*PROBLEM*
Can you rewrite these rows with each "sidebar" replaced by "side panel" and nothing else changed?

*DATASET CONTENT*

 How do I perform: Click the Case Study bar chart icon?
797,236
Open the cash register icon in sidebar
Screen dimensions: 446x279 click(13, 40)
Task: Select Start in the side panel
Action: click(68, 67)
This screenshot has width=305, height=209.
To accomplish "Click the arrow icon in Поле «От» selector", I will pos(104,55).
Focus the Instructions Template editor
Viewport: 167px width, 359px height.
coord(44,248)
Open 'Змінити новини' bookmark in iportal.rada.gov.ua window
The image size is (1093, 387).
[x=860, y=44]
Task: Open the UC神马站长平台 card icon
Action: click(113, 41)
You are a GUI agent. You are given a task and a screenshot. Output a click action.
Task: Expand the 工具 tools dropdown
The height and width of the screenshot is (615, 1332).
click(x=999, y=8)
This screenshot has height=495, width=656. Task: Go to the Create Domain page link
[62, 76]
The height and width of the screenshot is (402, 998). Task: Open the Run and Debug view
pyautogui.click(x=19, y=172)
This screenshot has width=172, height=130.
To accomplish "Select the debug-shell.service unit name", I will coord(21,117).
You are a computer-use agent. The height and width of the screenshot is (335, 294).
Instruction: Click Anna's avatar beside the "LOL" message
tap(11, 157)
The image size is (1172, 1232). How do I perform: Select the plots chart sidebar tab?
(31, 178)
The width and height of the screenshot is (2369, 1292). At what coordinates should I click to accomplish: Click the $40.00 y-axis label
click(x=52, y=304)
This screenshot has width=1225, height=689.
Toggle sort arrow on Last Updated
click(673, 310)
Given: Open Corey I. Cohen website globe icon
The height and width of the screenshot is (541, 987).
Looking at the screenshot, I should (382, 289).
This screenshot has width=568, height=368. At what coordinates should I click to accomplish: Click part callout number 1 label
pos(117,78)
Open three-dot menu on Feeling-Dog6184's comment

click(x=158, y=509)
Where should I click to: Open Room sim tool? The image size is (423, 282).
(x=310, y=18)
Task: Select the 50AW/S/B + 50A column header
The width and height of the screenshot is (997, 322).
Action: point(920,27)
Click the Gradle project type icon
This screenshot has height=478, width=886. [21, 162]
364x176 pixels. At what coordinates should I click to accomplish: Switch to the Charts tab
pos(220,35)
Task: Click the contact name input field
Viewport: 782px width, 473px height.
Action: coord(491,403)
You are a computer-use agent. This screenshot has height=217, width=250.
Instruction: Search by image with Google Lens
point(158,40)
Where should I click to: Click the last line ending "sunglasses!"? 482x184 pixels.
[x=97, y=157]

*TASK RESPONSE*
 How do I perform: Click the Case Study bar chart icon?
797,236
Open the cash register icon in side panel
Screen dimensions: 446x279 click(13, 40)
Task: Select Start in the side panel
Action: click(68, 67)
This screenshot has width=305, height=209.
To accomplish "Click the arrow icon in Поле «От» selector", I will pos(104,55).
Focus the Instructions Template editor
Viewport: 167px width, 359px height.
coord(44,248)
Open 'Змінити новини' bookmark in iportal.rada.gov.ua window
The image size is (1093, 387).
[x=860, y=44]
Task: Open the UC神马站长平台 card icon
Action: click(113, 41)
You are a GUI agent. You are given a task and a screenshot. Output a click action.
Task: Expand the 工具 tools dropdown
The height and width of the screenshot is (615, 1332).
click(x=999, y=8)
This screenshot has height=495, width=656. Task: Go to the Create Domain page link
[62, 76]
The height and width of the screenshot is (402, 998). Task: Open the Run and Debug view
pyautogui.click(x=19, y=172)
This screenshot has width=172, height=130.
To accomplish "Select the debug-shell.service unit name", I will coord(21,117).
You are a computer-use agent. The height and width of the screenshot is (335, 294).
Instruction: Click Anna's avatar beside the "LOL" message
tap(11, 157)
The image size is (1172, 1232). How do I perform: Select the plots chart side panel tab?
(31, 178)
The width and height of the screenshot is (2369, 1292). At what coordinates should I click to accomplish: Click the $40.00 y-axis label
click(x=52, y=304)
This screenshot has width=1225, height=689.
Toggle sort arrow on Last Updated
click(673, 310)
Given: Open Corey I. Cohen website globe icon
The height and width of the screenshot is (541, 987).
Looking at the screenshot, I should (382, 289).
This screenshot has width=568, height=368. At what coordinates should I click to accomplish: Click part callout number 1 label
pos(117,78)
Open three-dot menu on Feeling-Dog6184's comment

click(x=158, y=509)
Where should I click to: Open Room sim tool? The image size is (423, 282).
(x=310, y=18)
Task: Select the 50AW/S/B + 50A column header
The width and height of the screenshot is (997, 322).
Action: point(920,27)
Click the Gradle project type icon
This screenshot has height=478, width=886. [21, 162]
364x176 pixels. At what coordinates should I click to accomplish: Switch to the Charts tab
pos(220,35)
Task: Click the contact name input field
Viewport: 782px width, 473px height.
Action: coord(491,403)
You are a computer-use agent. This screenshot has height=217, width=250.
Instruction: Search by image with Google Lens
point(158,40)
Where should I click to: Click the last line ending "sunglasses!"? 482x184 pixels.
[x=97, y=157]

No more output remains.